*BRIEF*: Within the listing below, the lines to output run from the one containing "Task: Click the 140 tick label on y-axis" through the one containing "783x588 pixels."; copy them exactly and nothing else.

*SUPPLIED MATERIAL*:

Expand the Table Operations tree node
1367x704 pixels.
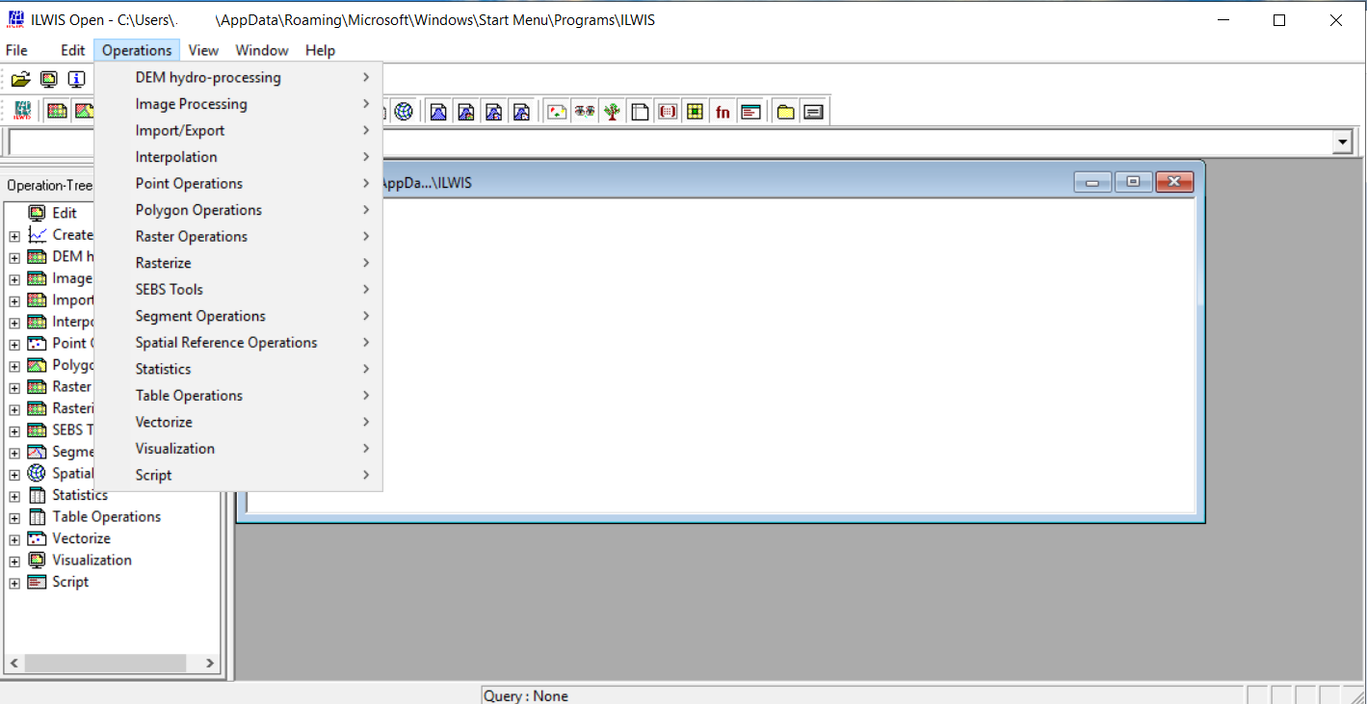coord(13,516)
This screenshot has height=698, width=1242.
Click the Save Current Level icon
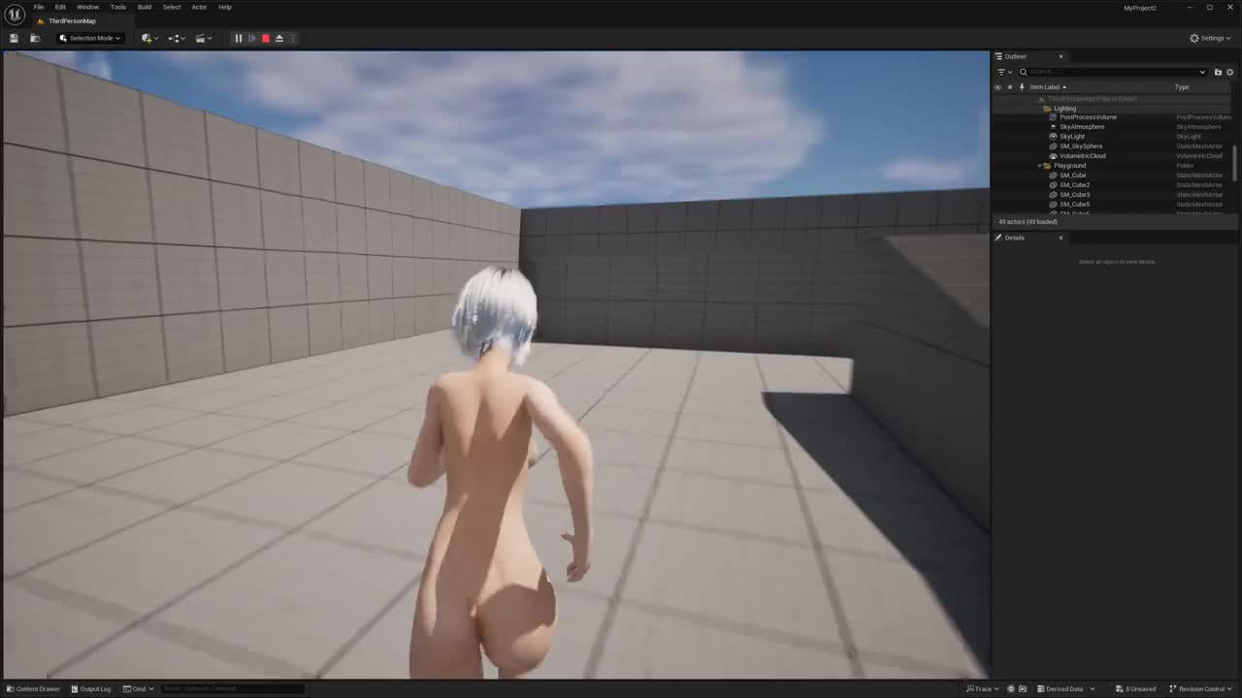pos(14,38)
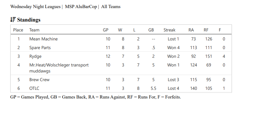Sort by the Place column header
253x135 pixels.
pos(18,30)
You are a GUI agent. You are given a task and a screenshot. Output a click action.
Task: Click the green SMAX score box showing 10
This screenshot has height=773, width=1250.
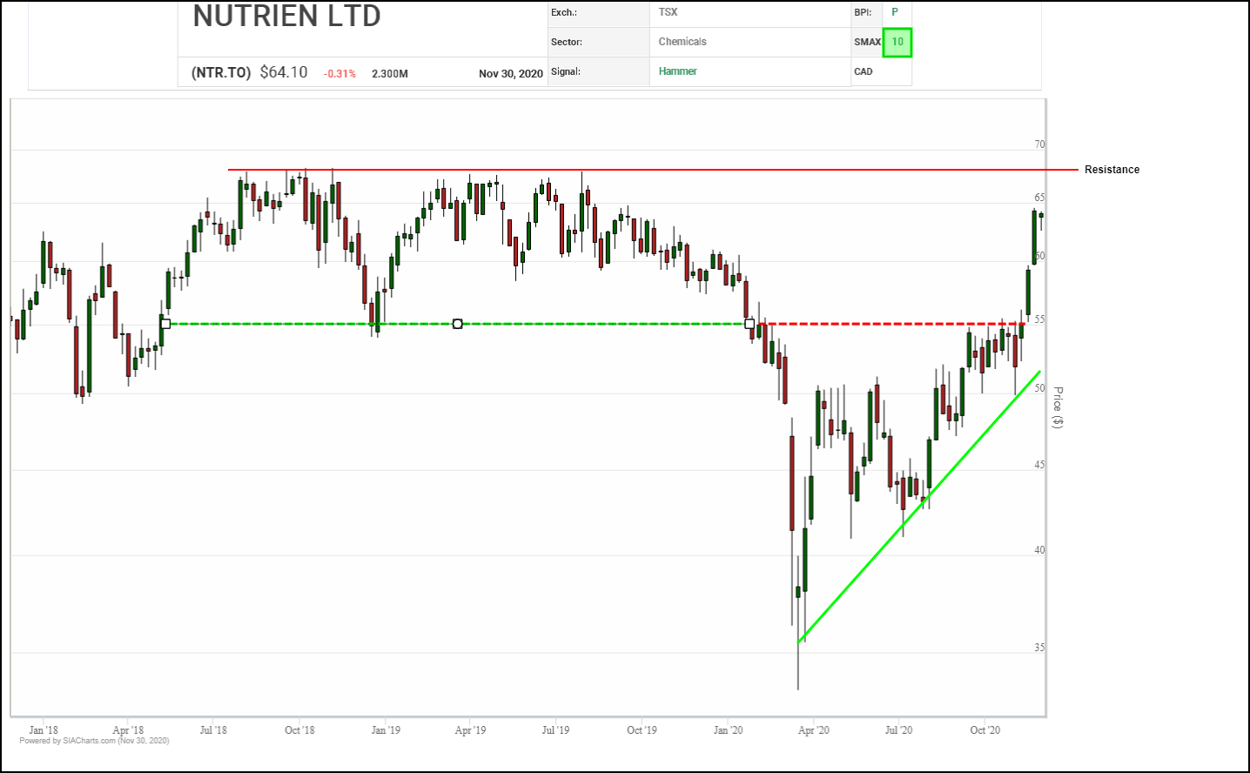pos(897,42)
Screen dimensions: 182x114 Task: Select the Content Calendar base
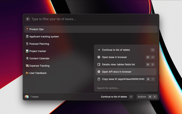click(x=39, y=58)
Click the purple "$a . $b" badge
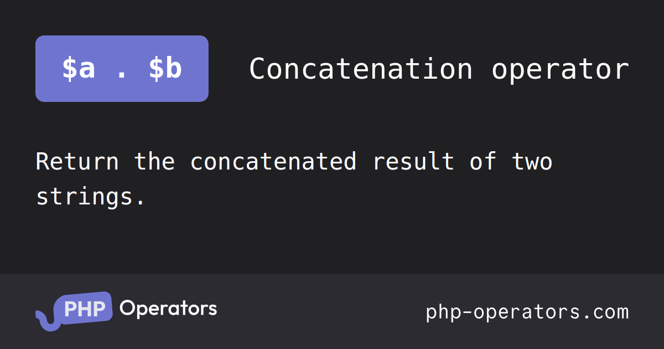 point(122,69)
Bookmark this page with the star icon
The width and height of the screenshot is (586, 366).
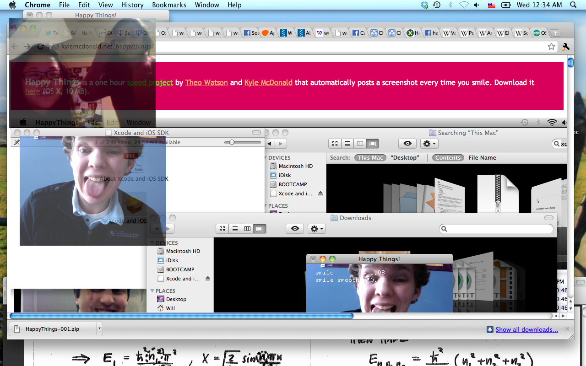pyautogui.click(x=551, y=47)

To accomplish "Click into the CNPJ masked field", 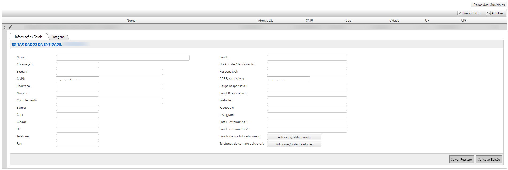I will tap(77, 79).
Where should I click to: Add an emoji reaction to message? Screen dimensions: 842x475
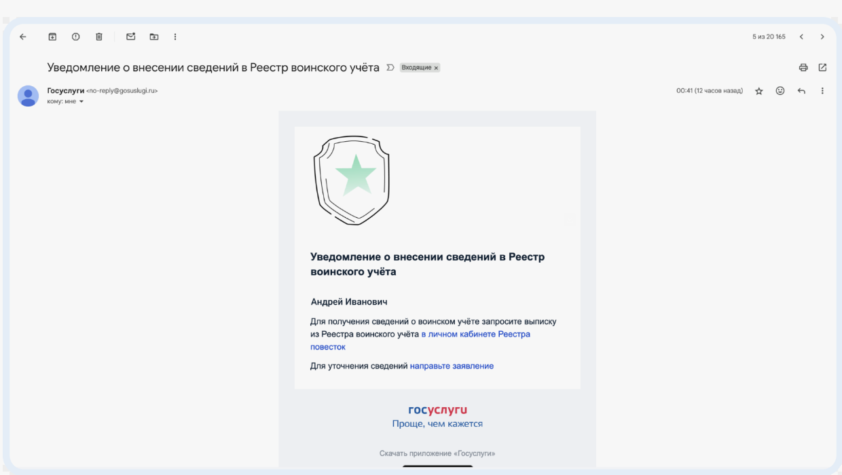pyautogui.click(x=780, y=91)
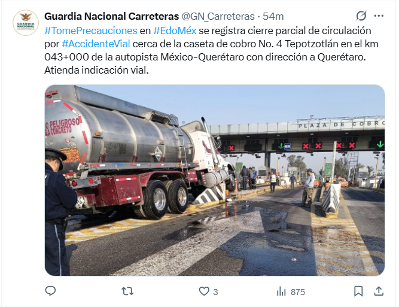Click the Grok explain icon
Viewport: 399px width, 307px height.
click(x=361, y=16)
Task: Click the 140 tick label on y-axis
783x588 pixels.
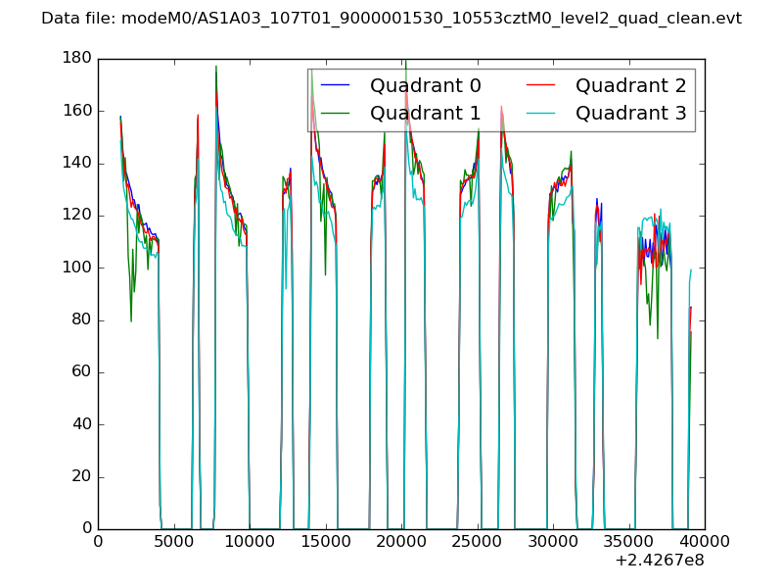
...
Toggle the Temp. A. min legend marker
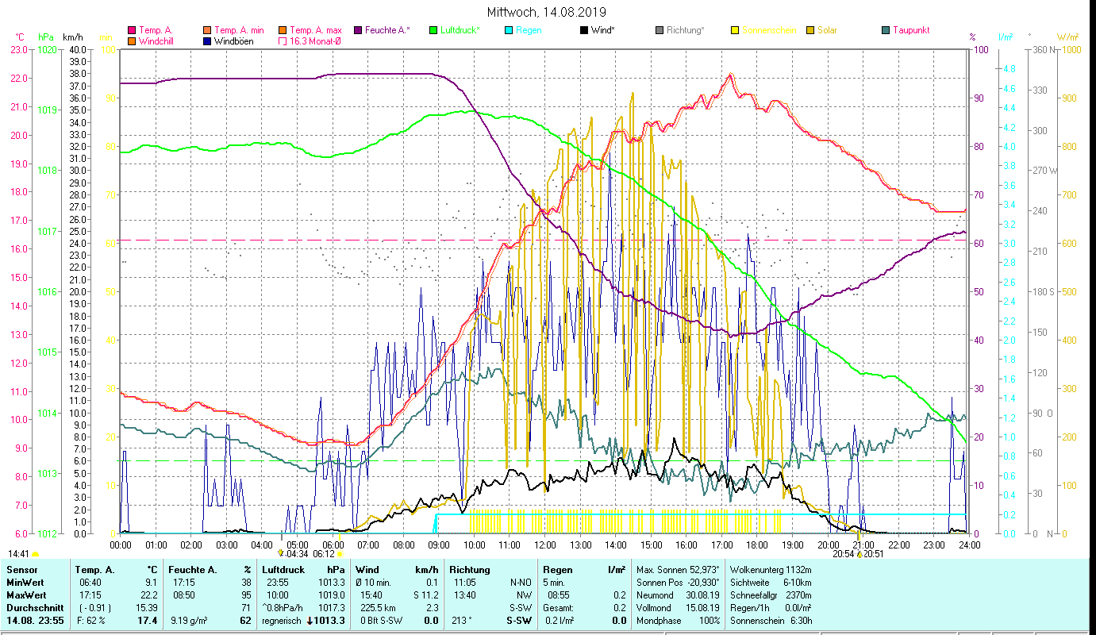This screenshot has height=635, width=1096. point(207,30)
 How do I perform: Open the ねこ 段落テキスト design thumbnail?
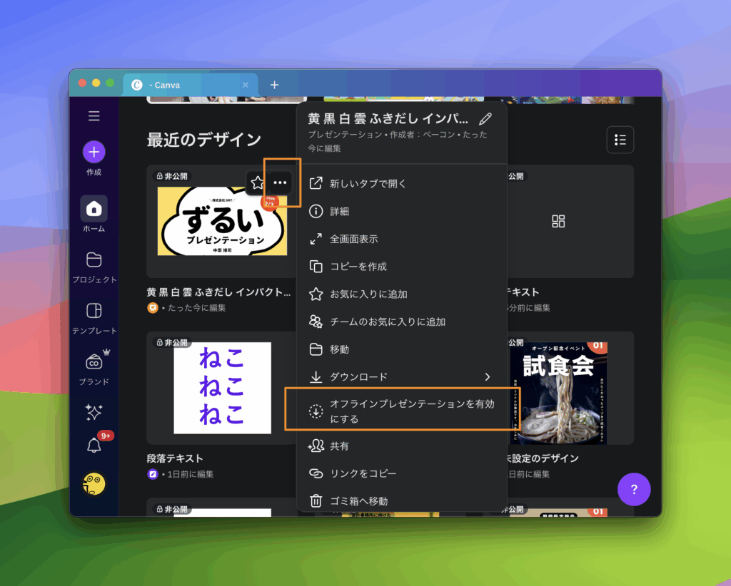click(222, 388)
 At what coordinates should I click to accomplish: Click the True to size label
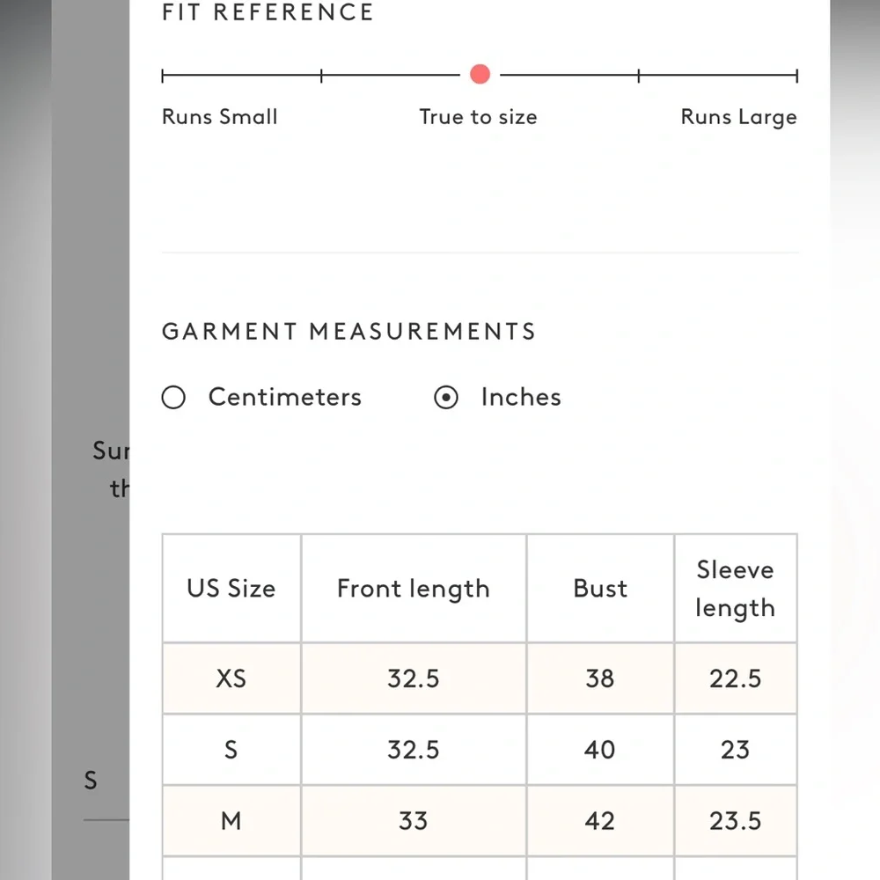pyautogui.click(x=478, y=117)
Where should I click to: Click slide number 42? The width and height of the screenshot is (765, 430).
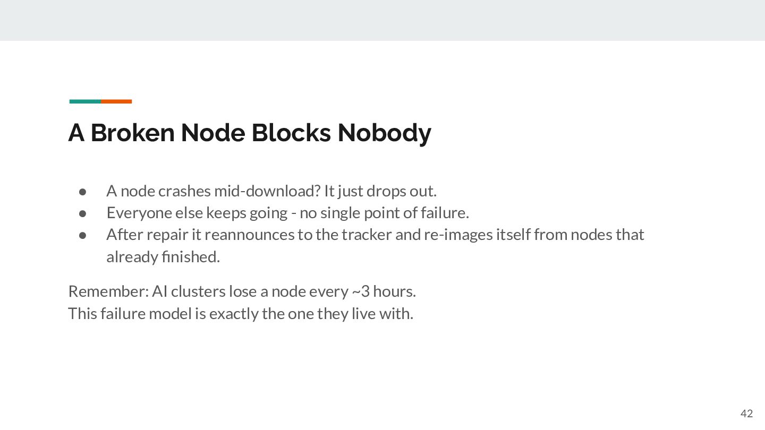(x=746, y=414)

*RESPONSE AREA*:
Task: Click the 140 tick label on y-axis
783x588 pixels.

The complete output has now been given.